The SMART-TD union, which represents conductors and various rail workers, stated that Union Pacific’s CEO, Jim Vena, assured them in writing that no layoffs would occur as a result of the merger. The union highlighted that this commitment aims to safeguard the future of its members as well as the broader rail workforce. Jeremy Ferguson, the union’s president, expressed a shift in his stance towards the merger, asserting that it would ultimately benefit the workers and the U.S. supply chain.
Conversely, the Brotherhood of Maintenance of Way Employes Division—the second largest union—remains skeptical. Its president, Tony Cardwell, conveyed dissatisfaction with the merger’s potential to protect jobs. He voiced concerns regarding workers being compelled to take positions with smaller railroads or moving across the country, both of which could significantly alter their employment prospects.
Cardwell emphasized that without adequate protection for workers, his union would oppose the merger vehemently. This resistance aligns with the perspectives of the American Chemistry Council and the Rail Customer Coalition, both of which argue that the merger could decrease competition and inflate shipping costs, reminiscent of issues seen after past rail mergers in the 1990s.
Chris Jahn, president of the American Chemistry Council, raised alarms over potential service disruptions and escalated costs that could follow the merger. He remarked that recent advancements in American manufacturing could be jeopardized by the establishment of a monopoly in the rail industry.
Despite these apprehensions, over 100 other companies have come out in favor of the merger, including major shippers and manufacturers. They anticipate that the union of Union Pacific and Norfolk Southern would lead to improved efficiency and faster delivery times, eliminating the need for shipments to transfer between railroads in Chicago—often a delay-prone process.
Adam Miller, CEO of Knight-Swift Transportation, expressed optimism that the merger would streamline logistics across a coast-to-coast rail network, benefiting both logistics providers and end consumers. Similarly, Frank Vingerhoets, president of Katoen Natie North America, noted that the merger would enable quicker and more efficient delivery of plastic products, which would positively impact the supply chain.

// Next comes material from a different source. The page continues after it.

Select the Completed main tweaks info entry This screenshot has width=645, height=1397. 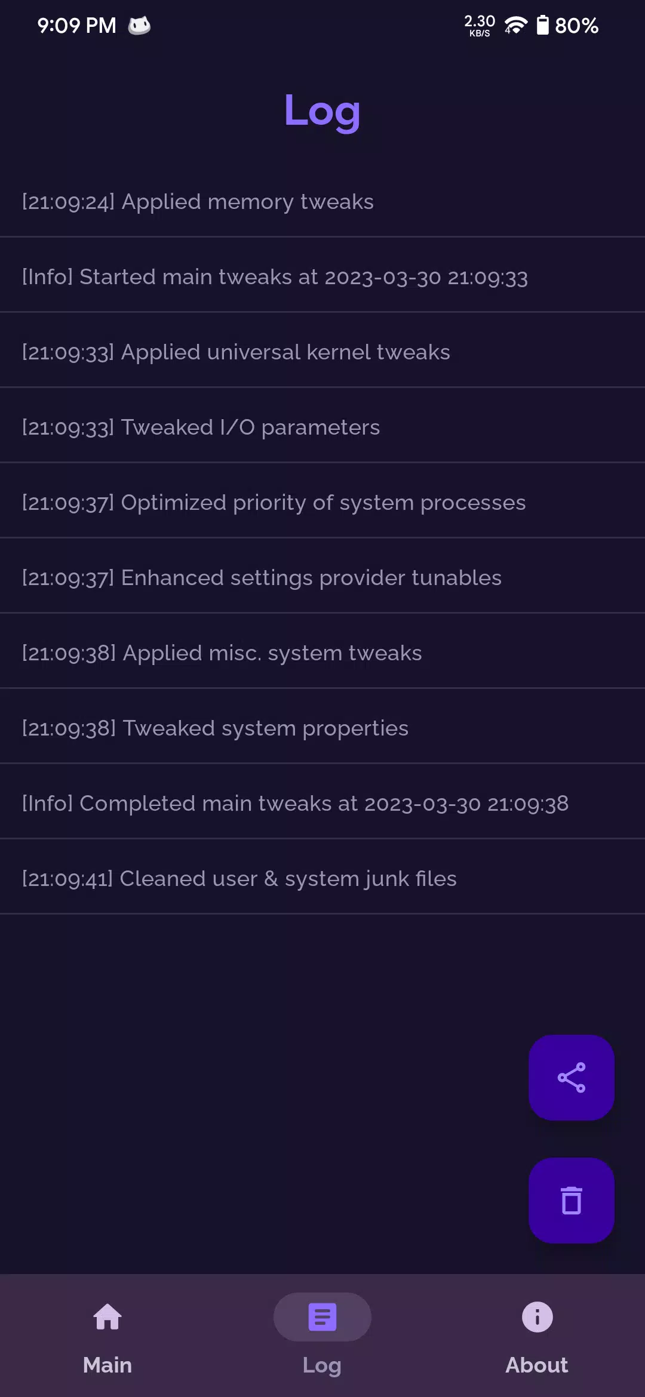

The proposed merger now faces a rigorous review process by the Surface Transportation Board (STB), which may take as long as two years. The board has set demanding criteria for major rail mergers following past complications. Union Pacific and Norfolk Southern executives have voiced confidence, asserting the merger would generate new growth opportunities and contribute to keeping more rail jobs in the U.S.